German business software company SAP is teaming up with Lenovo, the Chinese computing hardware giant, in a deal that will bring its HANA database to China.
“HANA is not really in China in a meaningful way,” said Gerry Smith, COO of Lenovo’s PC and server business. SAP doesn’t break out revenue by country, but its regional breakdown shows that its overall revenue in the Asia-Pacific region, excluding Japan, is smaller than in other regions, amounting to about 12 percent of sales last year.
The basic plan, the two companies say, calls for what they describe as a “significant strengthening” of an existing partnership. They’ll not only work together building and tuning hardware specifically to run SAP’s HANA database, but will cooperate on going after customers together at jointly run operations in Germany, North Carolina and China.

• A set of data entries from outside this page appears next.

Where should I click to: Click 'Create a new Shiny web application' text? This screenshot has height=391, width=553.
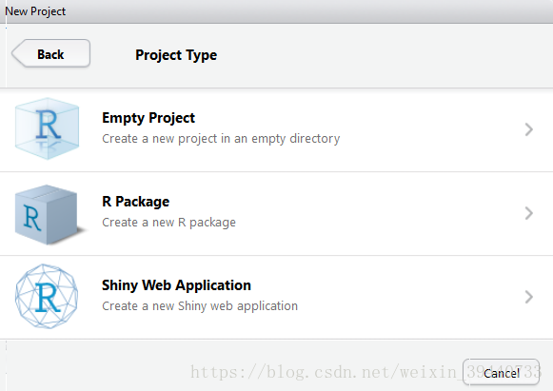click(x=200, y=306)
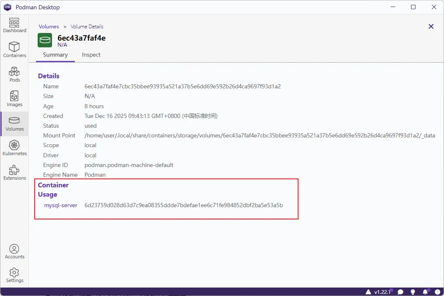Viewport: 444px width, 296px height.
Task: Click the lightbulb icon in status bar
Action: (413, 292)
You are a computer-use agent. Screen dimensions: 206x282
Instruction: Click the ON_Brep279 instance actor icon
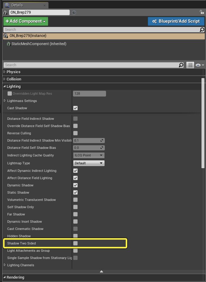click(5, 36)
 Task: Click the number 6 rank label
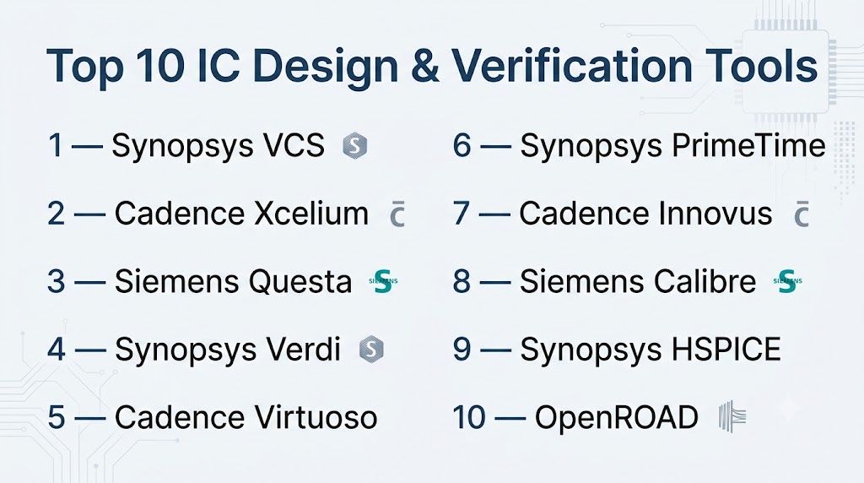462,146
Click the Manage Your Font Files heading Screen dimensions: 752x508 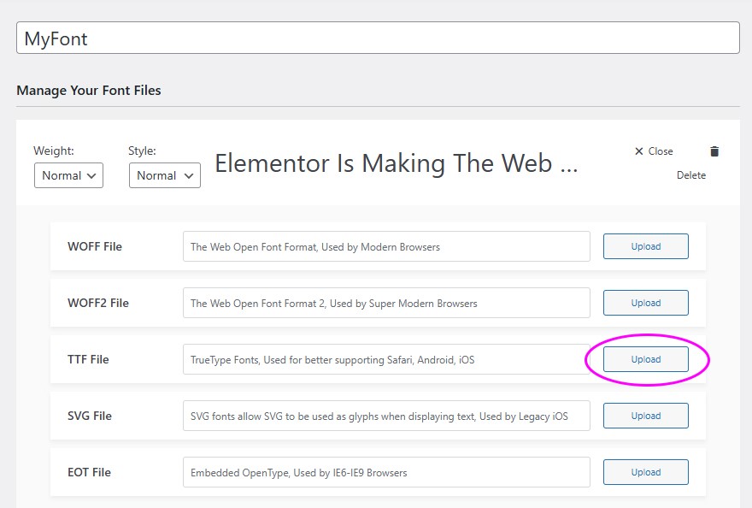coord(89,91)
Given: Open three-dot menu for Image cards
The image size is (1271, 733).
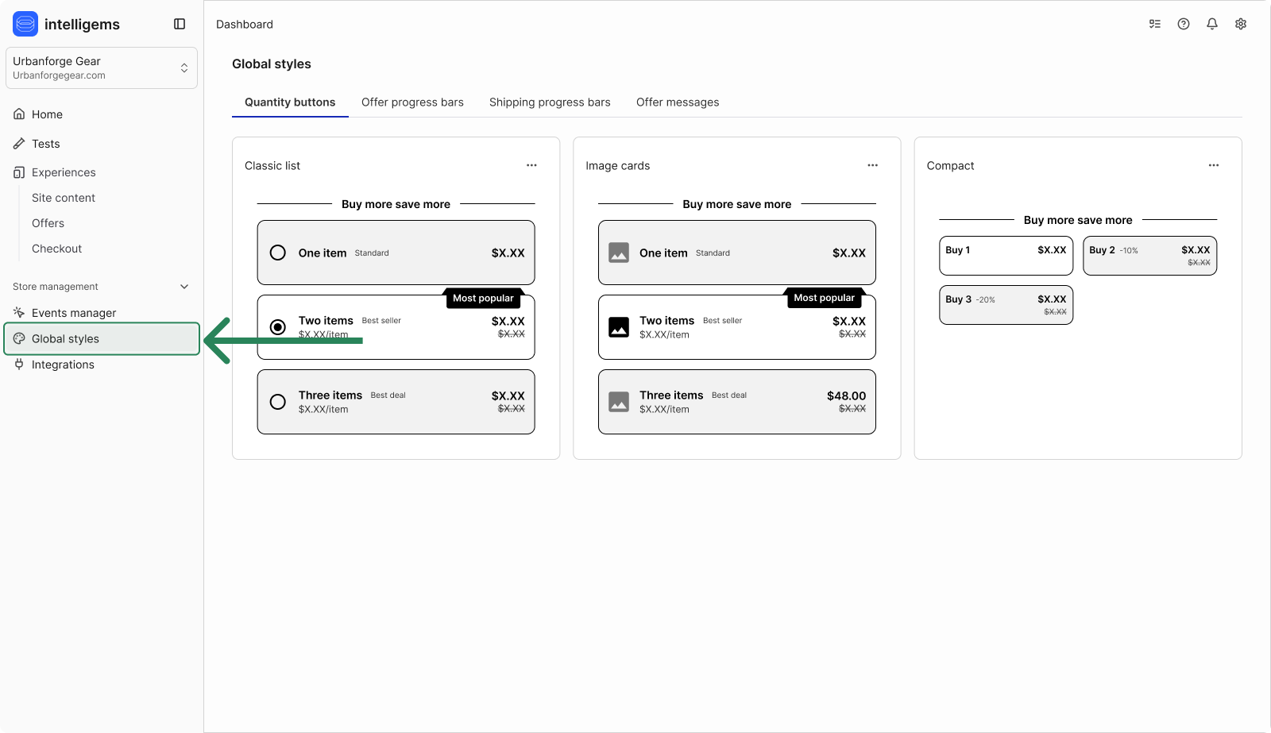Looking at the screenshot, I should point(872,165).
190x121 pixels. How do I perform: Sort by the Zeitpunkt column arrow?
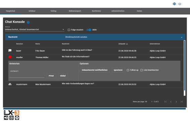(x=127, y=44)
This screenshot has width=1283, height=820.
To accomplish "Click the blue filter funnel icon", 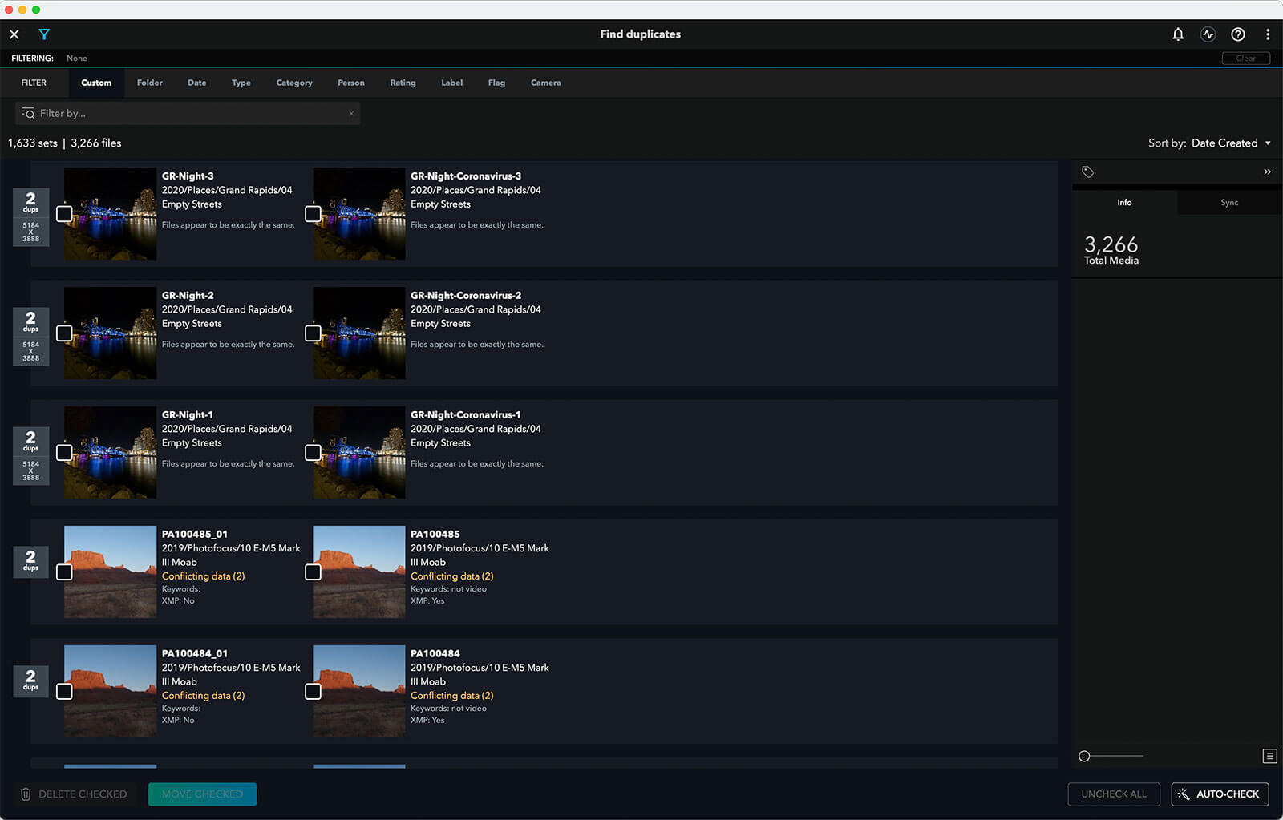I will click(44, 34).
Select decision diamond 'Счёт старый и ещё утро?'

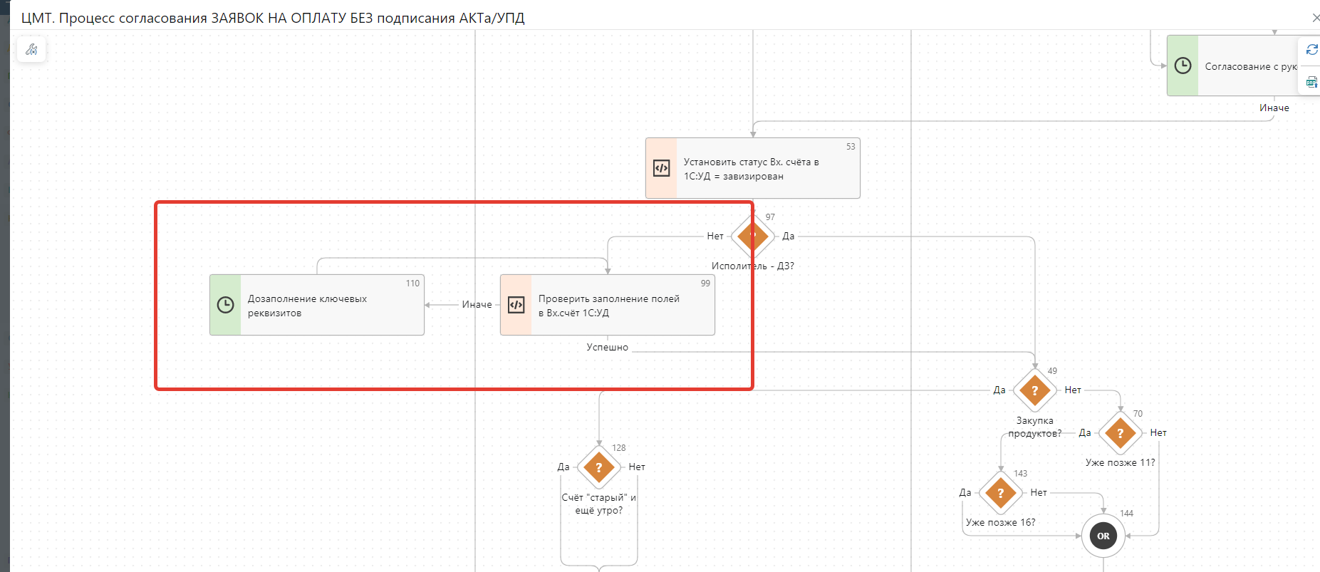click(598, 467)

“We run HANA internally on our own systems, and we think we can demonstrate better implementations than our competitors,” said Smith. Those competitors, of course, are Dell and Hewlett-Packard Enterprise, both of which have their own hardware products specifically aimed at running SAP software.
SAP’s founder Hasso Plattner described HANA in a Re/code interview as a “bet the company” creation. Earlier this month, its quarterly sales bested the expectations of analysts. It leads the market for software that large companies use to run their manufacturing operations, but more often than not those applications have been run on databases built by its bitter rival Oracle, which competes with SAP on the applications front.
Lenovo, you may recall, bought IBM’s commodity server business unit in 2014. Soon after closing on that deal, it sought to boost sales with large companies by stitching partnerships with other players in that ecosystem including SAP, EMC and Nutanix.
Correction: We fixed a quoted statement above, which referred to the HANA product specifically not SAP generally, for accuracy.